## Aim of the exercise
Identify each line of the records that contains the word "icon", and copy every such line in full.

## Dataset
========================
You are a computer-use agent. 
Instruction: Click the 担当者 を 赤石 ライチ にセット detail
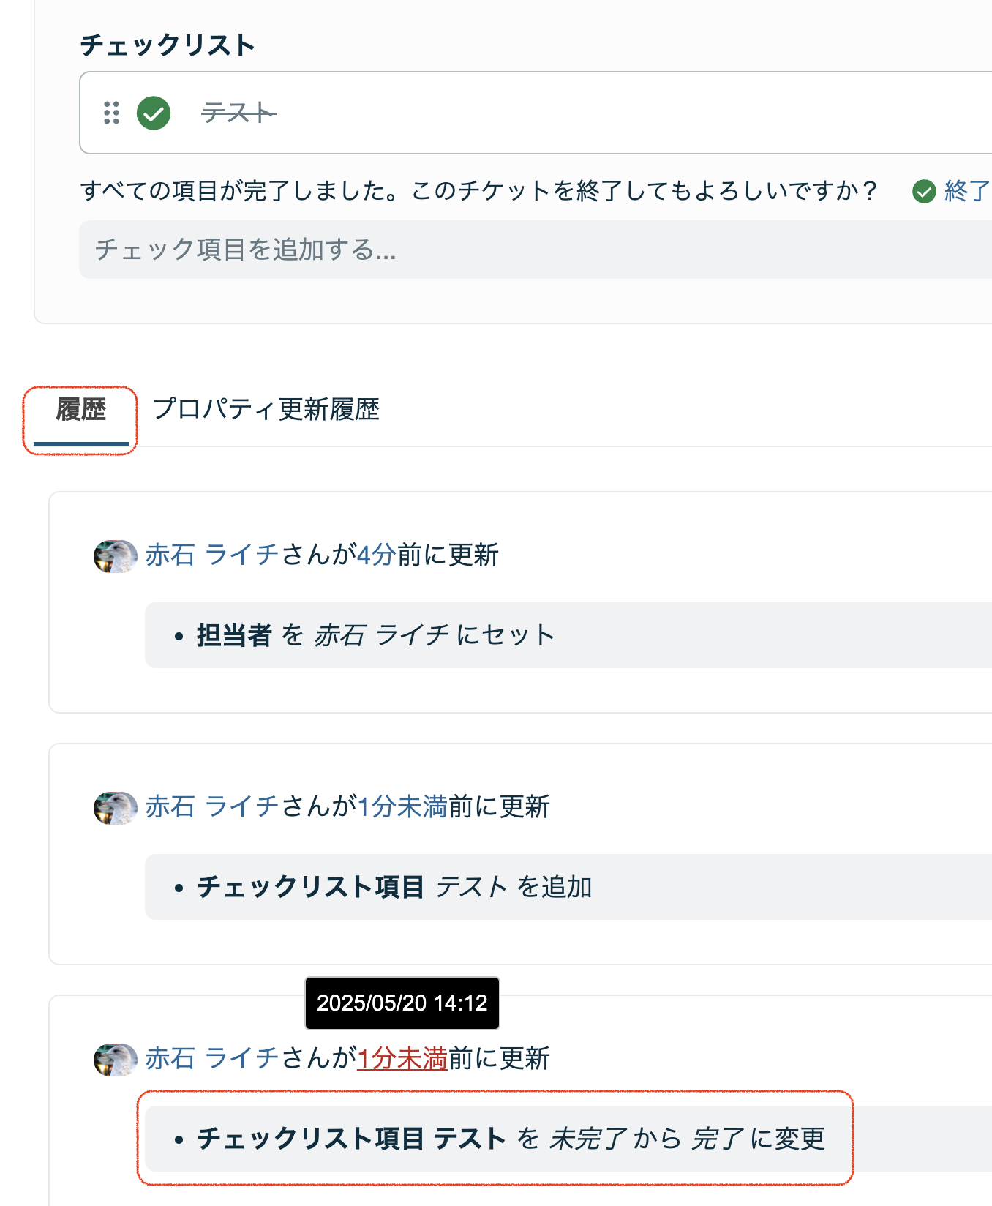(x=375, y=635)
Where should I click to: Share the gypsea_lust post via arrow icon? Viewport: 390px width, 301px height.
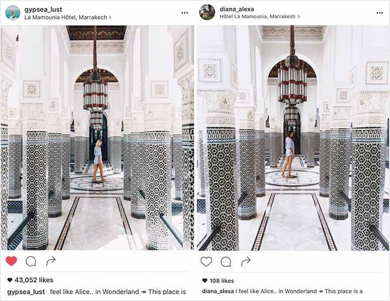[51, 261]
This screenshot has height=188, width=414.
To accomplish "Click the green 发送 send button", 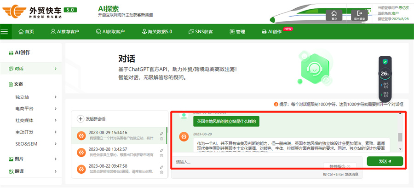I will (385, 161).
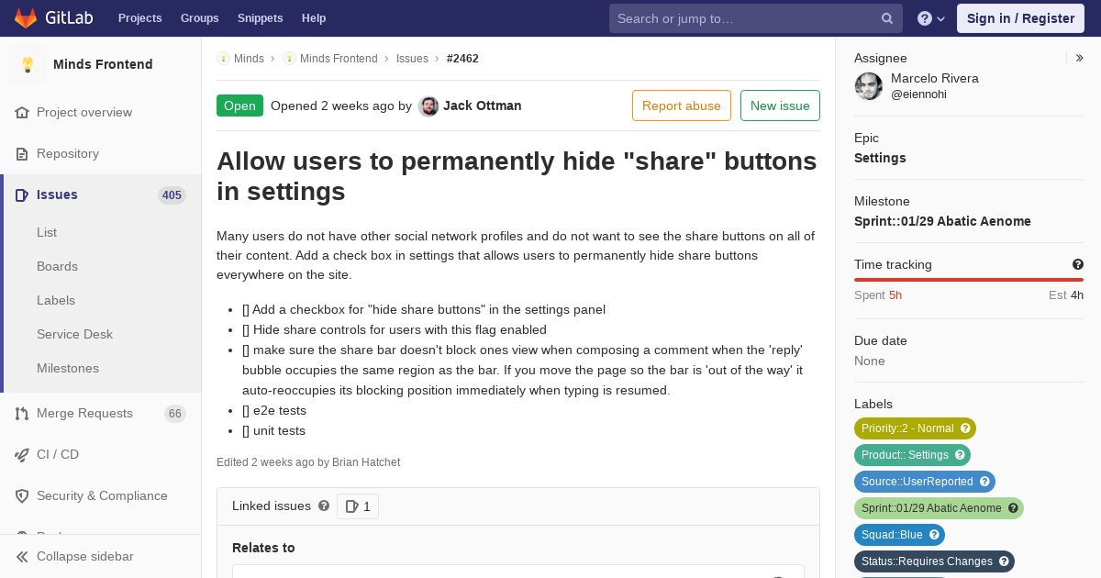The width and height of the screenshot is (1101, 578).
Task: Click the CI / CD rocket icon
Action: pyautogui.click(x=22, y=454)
========================
## Task response
Where should I click to: Share the gypsea_lust post via arrow icon? Viewport: 390px width, 301px height.
Task: Click the CI / CD rocket icon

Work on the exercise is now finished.